Paul’s filibuster came on the heels of Brennan refusing to rule out drone attacks against American citizens in the United States. Under further questioning, Attorney General Eric Holder said he wouldn’t rule out the possibility of such drone strikes in “extraordinary circumstances.”
Todd Zwillich, Washington correspondent for The Takeaway, says Paul’s filibuster while an attention-getter, didn’t approach Congressional record..
“We heard from Strom Thurmond filibustering the Civil Rights Act of 1957 and at the top he went 24 hours and 18 minutes. That is the Senate record. As far as we can tell, Rand Paul seems to be at about nine or 10 in annals of filibustering length,” he said.
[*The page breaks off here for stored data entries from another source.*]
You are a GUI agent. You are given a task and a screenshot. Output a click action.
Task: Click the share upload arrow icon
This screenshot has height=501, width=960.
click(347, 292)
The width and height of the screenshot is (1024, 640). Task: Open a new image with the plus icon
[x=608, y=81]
Talking filibusters are rare, Zwillich says, but the term filibuster is now heard frequently because the Senate is slower with many objections and cloture votes.
Paul’s filibuster had help from about a dozen other senators including Democratic Sen. Ron Wyden of Oregon. During Holder’s testimony Wednesday, Sen. Ted Cruz asked a U.S. citizen could be killed, even if they weren’t posing an immediate thrat.
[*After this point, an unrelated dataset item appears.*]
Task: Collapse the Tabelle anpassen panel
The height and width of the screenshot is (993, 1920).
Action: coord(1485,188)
“I would not think that would be an appropriate use of any kind of lethal force,” Holder said. “Let me be clear, translate my appropri to ‘no.’ I thought I was saying no.”
The question has become hypothetical, Zwillich says, by asking if the President can target an American citizen with a drone if they’re seen as an enemy combatant, even if they happen to be on U.S. soil.
But Paul and his allies were unsatisfied by Holder’s answer.
On Thursday, Reuters reported Holder wrote a two-sentence letter to Sen. Paul to clarify that the president couldn’t use a drone to kill an American outside of an emergency situation.
The concern over drone use involves Brennan because he was President Barack Obama’s Chief of National Security Anti-terror advisor, Zwillich said. And Brennan was known to be the keeper of the U.S.’s drone strike list that the president chose from to target people overseas.
The CIA runs a lot of the drone operations out of its agency, but the Pentagon has its own drone program, Zwillich said.
“There are several senators throughout the debate on John Brennan and other military bills who want to take all of the military or paramilitary functions that have accrued at CIA, through the predator drone program or otherwise, take it away from them explicitly, and park it in the defense department,” he said.
Brennan was ultimately approved on Wednesday.